I just ran into this too. I assume this means no one is using terraform to manage RDS in a production environment?

ryanking on 20 Dec 2014

I just ran into this as well.

@ryanking Interestingly, that special-casing is at odds with the documentation which states the following (emphasis added):

password - (Required) Password for the master DB user. Note that this will be stored in the state file.

Manually adding the plaintext password to the state file is a temporary workaround for the issue. Be sure to revert the change before committing though!

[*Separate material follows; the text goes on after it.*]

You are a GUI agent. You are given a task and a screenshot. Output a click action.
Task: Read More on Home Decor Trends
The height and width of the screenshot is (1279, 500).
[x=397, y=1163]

I'm glad that the password is not stored in the state file, and I'm happy to see that this was done by design in the code. Perhaps storing the password in the state file as a hash, or using scrypt, would be advisable. That way the password could still be compared to see if it has changed between runs, but it would not need to be stored in plaintext in order to do so.

jlund on 23 Dec 2014

Thats a general problem with passwords and confidential data in terraform. I think that would be a great idea to mark data as confidential in schema file, and store the hash of it in the state file. BTW - this problem also question the whole idea of putting the state file in version control.

@mitchellh ^ ?

kubek2k on 23 Dec 2014

I also have this issue. Actually this particular issue stops me from using terraform for production. I have switched to Ansible, but completely unhappy with it.

bronislav on 9 Jan 2015

It's worth noting that the RDS API's ModifyDbInstance operation supports updating the master password without replacing the whole DB Instance. Unfortunately it looks like mitchellh/goamz does not yet support that API call.

I too like @jlund's proposal that we store a hash of the password in the state file to detect changes. Then if we can add Update support to the aws_db_instance resource, we also won't have to force DB instance replacement for a password update.

phinze on 10 Jan 2015

+1 for this to get somehow solved. Maybe worth looking into how Ansible deals with confidential information through a concept of a vault

chipi on 23 Jan 2015

Alright the fix for this was just merged and should come out with 0.3.7! :dancer:

For now we are storing the password in plaintext in the state file and documenting that fact. Further discussion around the general topic of sensitive values in the state file can be found over at #516 .

phinze on 28 Jan 2015

Thanks! :tada:

ipmb on 28 Jan 2015

djandruczyk on 5 May 2017

👍10

@djandruczyk I'm also seeing this. Have you found a work around?

slajax on 7 Jun 2017

I'm going to lock this issue because it has been closed for _30 days_ ⏳. This helps our maintainers find and focus on the active issues.

If you have found a problem that seems similar to this, please open a new issue and complete the issue template so we can capture all the details necessary to investigate further.